_EXTRACTO DE LA FUENTE:_
◆ ◆ ◆ ◆ ◆ ◆ ◆

-Jorge Mora Alfaro / PUERTAS ABIERTAS–
La sociedad costarricense de inicios del siglo XXI enfrenta hoy una serie de desafíos con los cuales en su pasado reciente no tropezó. La sólida institucionalidad democrática construida desde finales de la década de los cuarenta del siglo pasado, sirvió de sostén al logro de un conjunto de plausibles indicadores sociales y a un funcionamiento de la economía relativamente estable, a pesar de algunos vaivenes propios de una época de cambios sustanciales en los patrones de crecimiento reinantes en el orbe.
No apreciar estas realidades resultaría improcedente en el momento de avizorar algunos de los retos actuales, desde la perspectiva de quien esto escribe. El gran desafío de la Costa Rica actual es sustancialmente político, pero este no puede explicarse sin observar su enraizamiento en las modificaciones acontecidas en su estructura económica, en las interrelaciones entre los campos político y económico, y sin dejar de volver la vista al cercano pasado de los dos últimos decenios del siglo XX; recordando, en esta corta reflexión, las sabias palabras de Pierre Vilar, «(…) no pensar en lo actual por sí mismo, sino a partir del pasado, no interesarse por el pasado en sí mismo, sino porque pesa sobre el presente, constituye la única manera de apoderarse acertadamente de lo uno y de lo otro».

◆ ◆ ◆ ◆ ◆ ◆ ◆

_DATOS DE ORIGEN:_
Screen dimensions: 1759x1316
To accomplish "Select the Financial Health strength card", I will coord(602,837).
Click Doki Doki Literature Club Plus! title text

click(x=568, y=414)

◆ ◆ ◆ ◆ ◆ ◆ ◆

_ENUNCIADO DEL PROBLEMA:_ Reproduzca íntegramente el texto anterior sobre los desafíos de la Costa Rica actual, palabra por palabra y sin omitir ni alterar nada.

_RESPUESTA AL EJERCICIO:_
-Jorge Mora Alfaro / PUERTAS ABIERTAS–
La sociedad costarricense de inicios del siglo XXI enfrenta hoy una serie de desafíos con los cuales en su pasado reciente no tropezó. La sólida institucionalidad democrática construida desde finales de la década de los cuarenta del siglo pasado, sirvió de sostén al logro de un conjunto de plausibles indicadores sociales y a un funcionamiento de la economía relativamente estable, a pesar de algunos vaivenes propios de una época de cambios sustanciales en los patrones de crecimiento reinantes en el orbe.
No apreciar estas realidades resultaría improcedente en el momento de avizorar algunos de los retos actuales, desde la perspectiva de quien esto escribe. El gran desafío de la Costa Rica actual es sustancialmente político, pero este no puede explicarse sin observar su enraizamiento en las modificaciones acontecidas en su estructura económica, en las interrelaciones entre los campos político y económico, y sin dejar de volver la vista al cercano pasado de los dos últimos decenios del siglo XX; recordando, en esta corta reflexión, las sabias palabras de Pierre Vilar, «(…) no pensar en lo actual por sí mismo, sino a partir del pasado, no interesarse por el pasado en sí mismo, sino porque pesa sobre el presente, constituye la única manera de apoderarse acertadamente de lo uno y de lo otro».